How certain are you that you can retire comfortably, and maintain a level of comfort throughout your retirement? If your answer is: ‘I don’t really know’, then you are not alone. Too many of us live and (occasionally) save in the hope that our efforts will be enough in our old age.

Marise Smit

Hoping to be OK in the future is a rather desperate situation, but it is not an unsolvable one.

Here are four tips that I share with investors who have taken the active decision to prepare for their future by devising a plan to get there. Even if you have gone most of your career hoping you will have enough, but still unsure, you can still take action today to provide a more secure future for yourself.

Create a retirement plan

No two retirement plans are exactly the same because your dreams, hopes and aspirations are unlikely to be the same as anyone else. Nuances in goals, personality and background ensure that your specific goals will be very specific to you.

And so, your retirement plan should mirror that.

Speaking to an accredited financial advisor can help you craft a plan that will take you on your very own retirement planning path.

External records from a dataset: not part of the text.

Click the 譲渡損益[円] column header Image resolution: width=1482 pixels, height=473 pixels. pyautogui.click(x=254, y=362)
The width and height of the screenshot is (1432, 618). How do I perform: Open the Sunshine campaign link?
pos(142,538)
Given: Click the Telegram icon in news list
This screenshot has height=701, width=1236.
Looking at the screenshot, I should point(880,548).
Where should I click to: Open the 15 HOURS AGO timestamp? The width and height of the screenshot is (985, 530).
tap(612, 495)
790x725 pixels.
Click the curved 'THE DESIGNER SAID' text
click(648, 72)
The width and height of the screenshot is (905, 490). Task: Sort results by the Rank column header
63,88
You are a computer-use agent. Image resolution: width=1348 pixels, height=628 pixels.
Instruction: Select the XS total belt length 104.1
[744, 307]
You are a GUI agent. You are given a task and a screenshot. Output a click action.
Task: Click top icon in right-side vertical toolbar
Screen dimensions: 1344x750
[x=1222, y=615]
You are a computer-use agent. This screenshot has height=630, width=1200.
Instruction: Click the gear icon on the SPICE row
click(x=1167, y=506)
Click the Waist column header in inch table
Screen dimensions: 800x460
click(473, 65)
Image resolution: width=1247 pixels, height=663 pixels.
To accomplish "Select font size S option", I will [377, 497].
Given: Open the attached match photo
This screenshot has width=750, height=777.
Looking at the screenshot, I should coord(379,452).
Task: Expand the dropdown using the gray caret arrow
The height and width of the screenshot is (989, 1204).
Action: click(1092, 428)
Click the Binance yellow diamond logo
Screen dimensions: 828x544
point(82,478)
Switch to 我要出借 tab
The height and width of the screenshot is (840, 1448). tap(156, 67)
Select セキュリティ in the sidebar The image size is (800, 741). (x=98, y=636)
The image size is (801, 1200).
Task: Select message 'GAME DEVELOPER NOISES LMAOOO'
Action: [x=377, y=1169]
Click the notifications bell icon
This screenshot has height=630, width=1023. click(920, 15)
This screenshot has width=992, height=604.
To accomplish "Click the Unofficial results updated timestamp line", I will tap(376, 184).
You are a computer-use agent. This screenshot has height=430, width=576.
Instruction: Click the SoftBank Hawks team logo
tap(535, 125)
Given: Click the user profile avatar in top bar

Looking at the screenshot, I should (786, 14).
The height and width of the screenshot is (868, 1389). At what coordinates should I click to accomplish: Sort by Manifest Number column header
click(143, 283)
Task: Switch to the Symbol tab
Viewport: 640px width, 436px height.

Factors like personal and financial goals, investment time horizon, and tolerance for risk should all be considered and accommodated in your plan.

With an end goal in mind, it is far easier to see the path ahead and how you are going to get to your goal.

Take this simple equation that illustrates how much you need to save to reach a reasonable level of saving:

– Starting at working age 20, retiring at 60: you need to invest 15% of your pre-tax salary for 40 years

– Starting 10 years later, still retiring at 60: you now need to invest 30% of your pre-tax salary for 30 years (or plan to work until 70)

– Starting 20 years later, still retiring at 60: you now need to invest 60% of your pre-tax salary for 20 years (or work until 80)

Your financial advisor will be able to help you balance your portfolio not only to match your risk, but also your time horizon. If you are early into your career and investment journey it makes sense to have a higher weighting to growth assets, but you should rather lower the risk involved in equities the closer you get to retirement, but growth assets are still required to sustain long term income withdrawals.

Ignore the noise

It is totally understandable if you are nervous when markets or investments get volatile, and the immediate future looks anything but certain. To quote novelist Kurt Vonnegut “History is merely a list of surprises,” he wrote. “It can only prepare us to be surprised again.”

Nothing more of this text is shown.